*Exercise prompt*
Copy out every line of the records from the one containing "The image size" down to the one containing "(x=661, y=330)", both of those included. Leave the pictures out of your copy.

*Data extract*
■ ■ ■ ■ ■ ■ ■

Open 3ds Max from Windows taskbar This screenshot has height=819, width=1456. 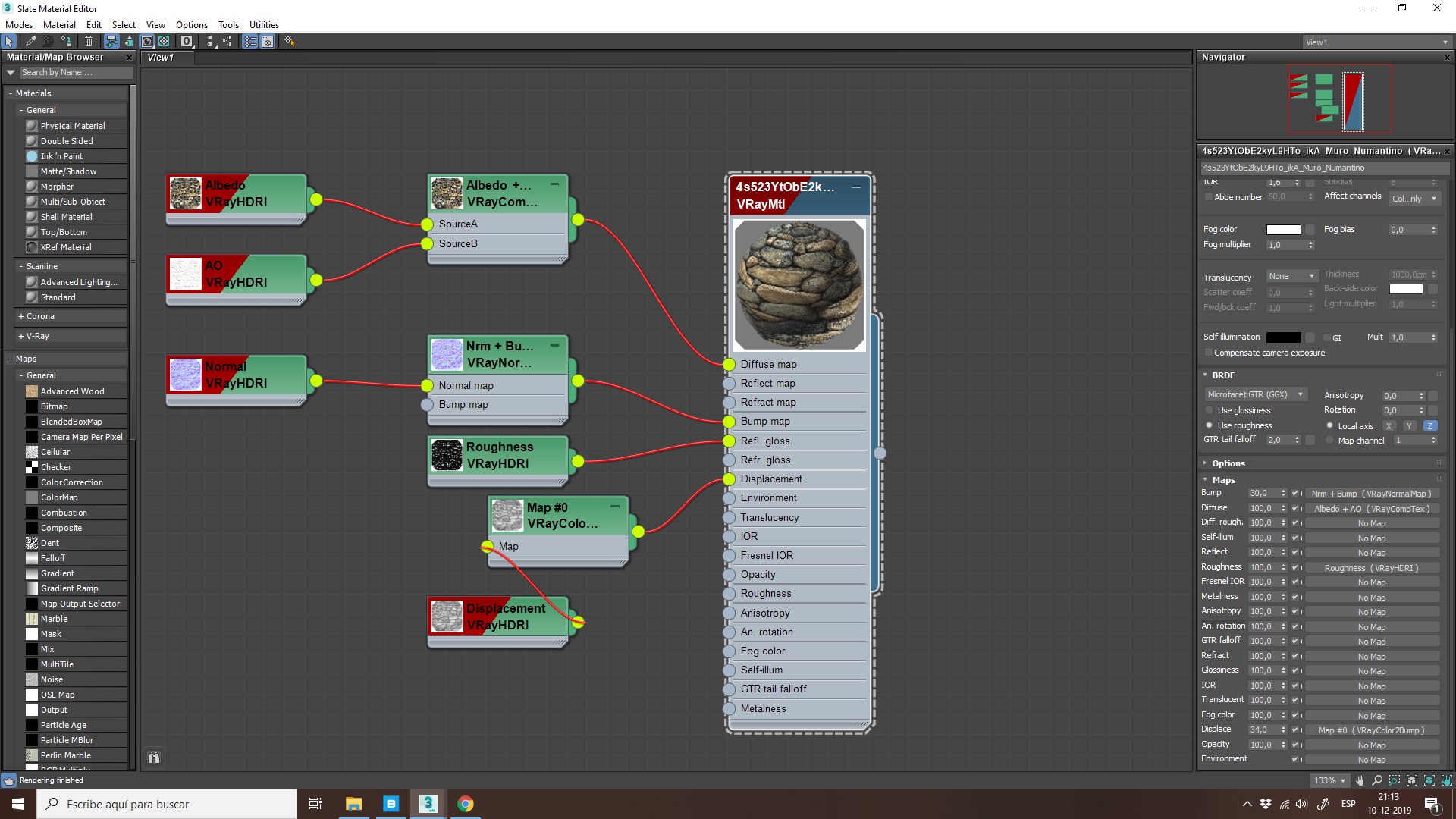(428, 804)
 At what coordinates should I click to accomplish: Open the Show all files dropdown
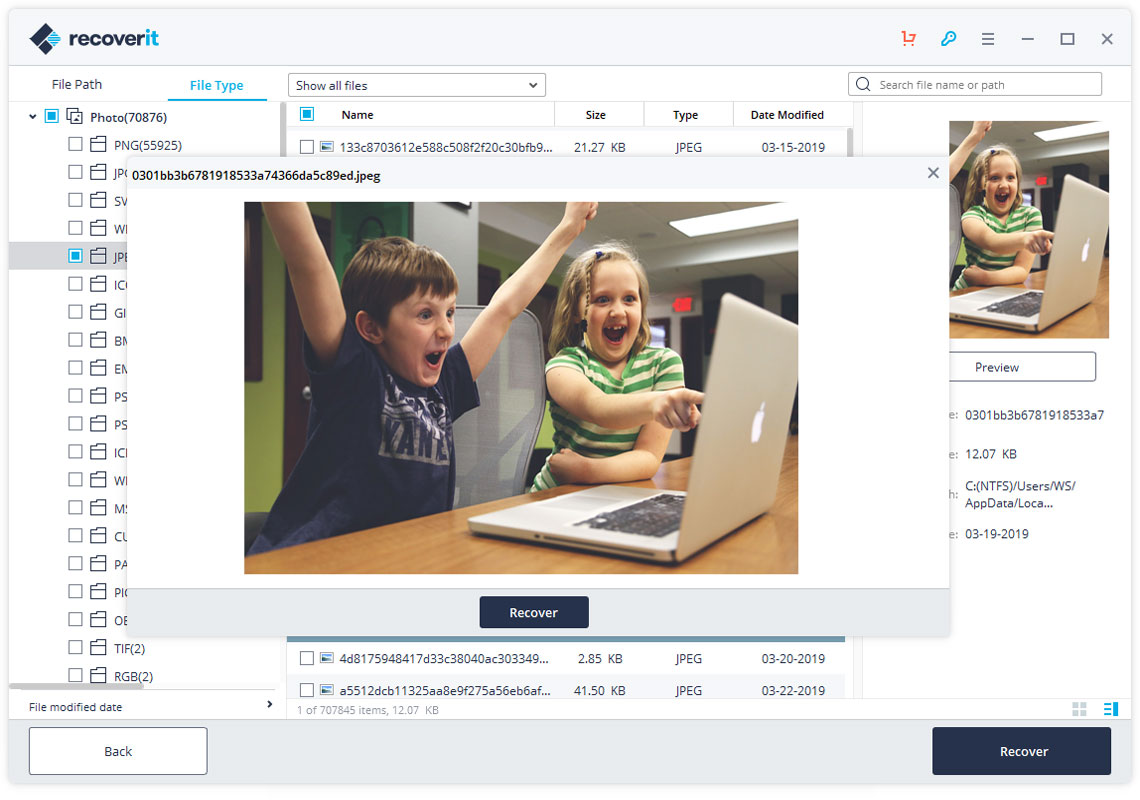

■ ■ ■ ■ ■ ■ ■

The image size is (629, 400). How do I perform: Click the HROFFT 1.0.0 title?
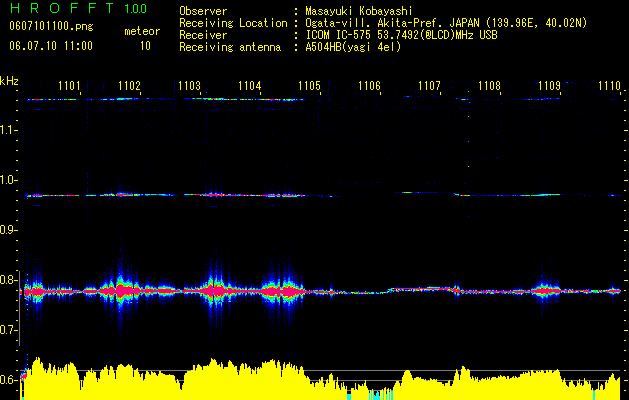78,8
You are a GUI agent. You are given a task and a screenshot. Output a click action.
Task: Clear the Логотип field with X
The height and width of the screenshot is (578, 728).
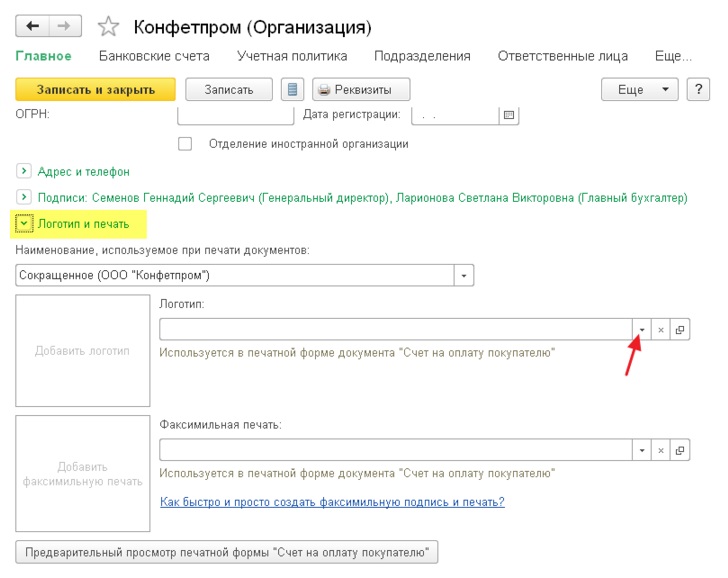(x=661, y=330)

■ ■ ■ ■ ■ ■ ■

*Result of the exercise*
The image size is (629, 400). How do I perform: Click the HROFFT 1.0.0 title?
78,8
You are a GUI agent. You are given a task and a screenshot. Output a click action.
Task: Clear the Логотип field with X
The height and width of the screenshot is (578, 728).
(x=661, y=330)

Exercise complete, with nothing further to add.